As regards the possibility that only an employee
may rely on Article 6(1) of the Brussels I Regulation, that would
run counter to the wording of both that provision and Section 5 of
Chapter II of that Regulation. The transformation by the Community
courts of the rules of special jurisdiction, aimed at facilitating
sound administration of justice, into rules of unilateral jurisdiction
protecting the party deemed to be weaker would go beyond the balance
of interests which the Community legislature has established in the
law as it currently stands. Furthermore, such an interpretation would
be difficult to reconcile with the principle of legal certainty, which
is one of the objectives of the regulation and which requires, in
particular, that rules of jurisdiction be interpreted in such a way
as to be highly predictable (see paras 19-24, 32-33, 35, operative
part).
ECJ
10 April 2003 ‘Pugliese v Finmeccanica’ (Case
C-437/00, ECR 2003 p. I-03573)
Article 5, point (1), of the Convention [Article
5, point (1), of the Brussels I Regulation] must be interpreted as
meaning that, in a dispute between an employee and a first employer,
the place where the employee performs his obligations to a second
employer can be regarded as the place where he habitually carries
out his work when the first employer, with respect to whom the employee's
contractual obligations are suspended, has, at the time of the conclusion
of the second contract of employment, an interest in the performance
of the service by the employee to the second employer. The existence
of such an interest must be determined on a comprehensive basis, taking
into consideration all the circumstances of the case. When such an
interest is lacking on the part of the first employer, Article 5,
point (1), of the 1968 Brussels Convention [Article 5, point (1),
of the Brussels I Regulation] must be interpreted as meaning that
the place where the employee carries out his work is the only place
of performance of an obligation which can be taken into consideration
in order to determine which court has jurisdiction (see paras 26,
28, 30, operative part 1-2).
ECJ
27 February 2002 ‘Weber v Universal Ogden’ (Case
C-37/00, ECR 2002 p. I-02013)
1. Work carried out by an employee on fixed or floating
installations positioned on or above the part of the continental shelf
adjacent to a Contracting State, in the context of the prospecting
and/or exploitation of its natural resources, is to be regarded as
work carried out in the territory of that State for the purposes of
applying Article 5, point (1), of the 1968 Brussels Convention [Article
5, point (1), of the Brussels I Regulation](see para. 36, operative
part 1 ).
2. Article 5, point (1), of the 1968 Brussels Convention
[Article 5, point (1), of the Brussels I Regulation] must be interpreted
as meaning that where an employee performs the obligations arising
under his contract of employment in several Contracting States [Member
States] the place where he habitually works, within the meaning of
that provision, is the place where, or from which, taking account
of all the circumstances of the case, he in fact performs the essential
part of his duties vis-à-vis his employer.

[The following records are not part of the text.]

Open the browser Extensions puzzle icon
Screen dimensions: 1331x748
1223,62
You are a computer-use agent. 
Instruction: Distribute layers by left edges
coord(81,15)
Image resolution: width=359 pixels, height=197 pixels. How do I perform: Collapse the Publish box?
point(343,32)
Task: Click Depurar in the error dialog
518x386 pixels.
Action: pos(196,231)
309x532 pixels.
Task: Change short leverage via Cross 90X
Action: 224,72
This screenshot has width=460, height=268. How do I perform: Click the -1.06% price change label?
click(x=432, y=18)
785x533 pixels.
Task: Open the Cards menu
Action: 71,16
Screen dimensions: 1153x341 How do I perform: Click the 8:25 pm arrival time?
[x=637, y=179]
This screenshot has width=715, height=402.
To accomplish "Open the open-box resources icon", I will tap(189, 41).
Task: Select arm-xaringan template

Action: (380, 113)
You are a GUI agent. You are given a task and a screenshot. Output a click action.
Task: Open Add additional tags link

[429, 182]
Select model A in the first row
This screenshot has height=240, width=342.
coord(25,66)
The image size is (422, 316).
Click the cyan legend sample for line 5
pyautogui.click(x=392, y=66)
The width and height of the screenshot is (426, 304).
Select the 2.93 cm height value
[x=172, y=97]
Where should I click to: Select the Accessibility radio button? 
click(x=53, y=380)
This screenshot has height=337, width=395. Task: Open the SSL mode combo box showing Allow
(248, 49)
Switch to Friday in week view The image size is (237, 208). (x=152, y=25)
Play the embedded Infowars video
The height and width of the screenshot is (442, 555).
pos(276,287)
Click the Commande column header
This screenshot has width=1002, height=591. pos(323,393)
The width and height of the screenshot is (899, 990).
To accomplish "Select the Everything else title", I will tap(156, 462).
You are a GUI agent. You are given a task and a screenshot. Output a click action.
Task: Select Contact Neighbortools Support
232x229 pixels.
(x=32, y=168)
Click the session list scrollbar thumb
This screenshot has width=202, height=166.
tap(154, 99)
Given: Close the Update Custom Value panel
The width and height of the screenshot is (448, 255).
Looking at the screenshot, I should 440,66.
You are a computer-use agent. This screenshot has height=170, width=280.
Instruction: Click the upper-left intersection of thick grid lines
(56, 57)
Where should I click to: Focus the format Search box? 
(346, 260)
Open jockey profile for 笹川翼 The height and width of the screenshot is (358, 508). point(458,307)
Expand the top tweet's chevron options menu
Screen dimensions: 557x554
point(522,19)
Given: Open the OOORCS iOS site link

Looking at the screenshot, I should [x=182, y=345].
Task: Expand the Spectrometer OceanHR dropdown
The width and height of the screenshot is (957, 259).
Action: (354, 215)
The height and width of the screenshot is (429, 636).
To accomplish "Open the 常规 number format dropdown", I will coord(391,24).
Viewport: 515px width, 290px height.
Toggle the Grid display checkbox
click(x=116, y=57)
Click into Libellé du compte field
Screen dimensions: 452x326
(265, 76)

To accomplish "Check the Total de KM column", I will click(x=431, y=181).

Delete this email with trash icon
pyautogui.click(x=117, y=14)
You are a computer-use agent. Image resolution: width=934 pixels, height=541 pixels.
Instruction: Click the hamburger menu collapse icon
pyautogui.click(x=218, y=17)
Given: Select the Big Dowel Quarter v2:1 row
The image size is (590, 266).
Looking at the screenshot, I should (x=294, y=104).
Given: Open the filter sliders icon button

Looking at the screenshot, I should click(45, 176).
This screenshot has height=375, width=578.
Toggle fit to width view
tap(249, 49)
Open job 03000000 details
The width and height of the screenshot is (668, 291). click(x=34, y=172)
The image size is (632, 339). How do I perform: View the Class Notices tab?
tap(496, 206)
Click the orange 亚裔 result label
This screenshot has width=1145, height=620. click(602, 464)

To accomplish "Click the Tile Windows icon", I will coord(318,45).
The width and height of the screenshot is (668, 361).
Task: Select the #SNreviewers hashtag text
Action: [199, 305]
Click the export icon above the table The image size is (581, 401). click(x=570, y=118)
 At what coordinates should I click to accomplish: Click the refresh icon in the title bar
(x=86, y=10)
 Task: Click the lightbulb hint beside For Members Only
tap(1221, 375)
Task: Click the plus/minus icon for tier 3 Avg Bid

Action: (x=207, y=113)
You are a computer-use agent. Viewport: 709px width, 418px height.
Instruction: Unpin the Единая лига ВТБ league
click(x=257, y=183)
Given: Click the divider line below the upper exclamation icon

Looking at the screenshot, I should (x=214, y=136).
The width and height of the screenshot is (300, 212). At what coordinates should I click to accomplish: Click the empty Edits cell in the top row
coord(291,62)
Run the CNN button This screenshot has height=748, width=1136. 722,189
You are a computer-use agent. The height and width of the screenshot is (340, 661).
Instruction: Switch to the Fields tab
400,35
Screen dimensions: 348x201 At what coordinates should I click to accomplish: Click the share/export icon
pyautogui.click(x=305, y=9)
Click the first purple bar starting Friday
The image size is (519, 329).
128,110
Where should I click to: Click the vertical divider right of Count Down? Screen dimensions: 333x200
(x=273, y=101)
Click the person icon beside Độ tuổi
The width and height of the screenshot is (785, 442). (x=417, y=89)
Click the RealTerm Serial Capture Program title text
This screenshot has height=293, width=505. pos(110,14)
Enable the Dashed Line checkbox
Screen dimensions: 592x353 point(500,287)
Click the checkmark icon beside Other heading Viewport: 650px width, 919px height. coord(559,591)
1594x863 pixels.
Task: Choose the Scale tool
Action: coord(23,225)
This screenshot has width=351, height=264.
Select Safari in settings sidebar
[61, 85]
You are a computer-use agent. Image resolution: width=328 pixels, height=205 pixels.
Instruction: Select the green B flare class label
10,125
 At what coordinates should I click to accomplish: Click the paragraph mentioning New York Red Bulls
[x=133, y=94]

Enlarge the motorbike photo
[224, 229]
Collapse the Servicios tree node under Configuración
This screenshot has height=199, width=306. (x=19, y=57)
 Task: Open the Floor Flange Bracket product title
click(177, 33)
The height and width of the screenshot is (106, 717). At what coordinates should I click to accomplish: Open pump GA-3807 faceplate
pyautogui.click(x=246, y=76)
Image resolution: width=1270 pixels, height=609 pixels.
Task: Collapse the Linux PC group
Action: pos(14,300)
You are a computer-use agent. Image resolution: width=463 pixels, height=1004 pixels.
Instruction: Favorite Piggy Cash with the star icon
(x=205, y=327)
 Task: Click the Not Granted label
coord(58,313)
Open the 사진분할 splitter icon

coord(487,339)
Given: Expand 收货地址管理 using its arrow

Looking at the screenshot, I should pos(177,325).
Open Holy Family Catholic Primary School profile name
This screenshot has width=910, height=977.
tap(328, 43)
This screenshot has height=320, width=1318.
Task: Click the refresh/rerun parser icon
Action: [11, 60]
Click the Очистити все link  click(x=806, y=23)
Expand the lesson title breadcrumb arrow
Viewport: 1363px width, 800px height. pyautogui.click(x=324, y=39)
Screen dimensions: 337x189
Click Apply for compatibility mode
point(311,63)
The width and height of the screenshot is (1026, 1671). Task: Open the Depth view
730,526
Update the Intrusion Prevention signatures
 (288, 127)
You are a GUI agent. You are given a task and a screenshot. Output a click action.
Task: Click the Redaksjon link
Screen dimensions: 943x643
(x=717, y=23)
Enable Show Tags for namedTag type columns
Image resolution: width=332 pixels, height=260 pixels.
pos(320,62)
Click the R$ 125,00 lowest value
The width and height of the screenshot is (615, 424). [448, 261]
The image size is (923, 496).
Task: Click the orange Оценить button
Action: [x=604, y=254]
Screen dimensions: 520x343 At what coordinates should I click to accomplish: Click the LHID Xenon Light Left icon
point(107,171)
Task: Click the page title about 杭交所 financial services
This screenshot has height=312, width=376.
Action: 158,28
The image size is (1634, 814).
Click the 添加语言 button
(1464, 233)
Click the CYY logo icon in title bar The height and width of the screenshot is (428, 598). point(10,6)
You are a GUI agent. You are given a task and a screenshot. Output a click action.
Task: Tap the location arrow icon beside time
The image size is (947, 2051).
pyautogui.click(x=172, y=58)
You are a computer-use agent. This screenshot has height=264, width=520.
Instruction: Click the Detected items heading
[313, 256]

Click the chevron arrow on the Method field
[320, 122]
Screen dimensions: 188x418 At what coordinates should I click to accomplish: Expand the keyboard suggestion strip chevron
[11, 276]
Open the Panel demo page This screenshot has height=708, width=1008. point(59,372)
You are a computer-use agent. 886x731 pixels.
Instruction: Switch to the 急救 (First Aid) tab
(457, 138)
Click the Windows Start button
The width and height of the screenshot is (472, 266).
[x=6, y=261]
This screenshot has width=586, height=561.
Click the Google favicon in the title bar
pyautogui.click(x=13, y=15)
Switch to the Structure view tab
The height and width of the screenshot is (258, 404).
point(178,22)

In the case of a contract of employment under which
an employee performs for his employer the same activities in more
than one Contracting State [Member State], it is necessary, in principle,
to take account of the whole of the duration of the employment relationship
in order to identify the place where the employee habitually works,
within the meaning of Article 5, point (1) [Article 5, point (1),
Regulation]. Failing other criteria, that will be the place where
the employee has worked the longest. It will only be otherwise if,
in light of the facts of the case, the subject-matter of the dispute
is more closely connected with a different place of work, which would,
in that case, be the relevant place for the purposes of applying Article
5, point (1), of the Convention [Article 5, point (1), of the Regulation].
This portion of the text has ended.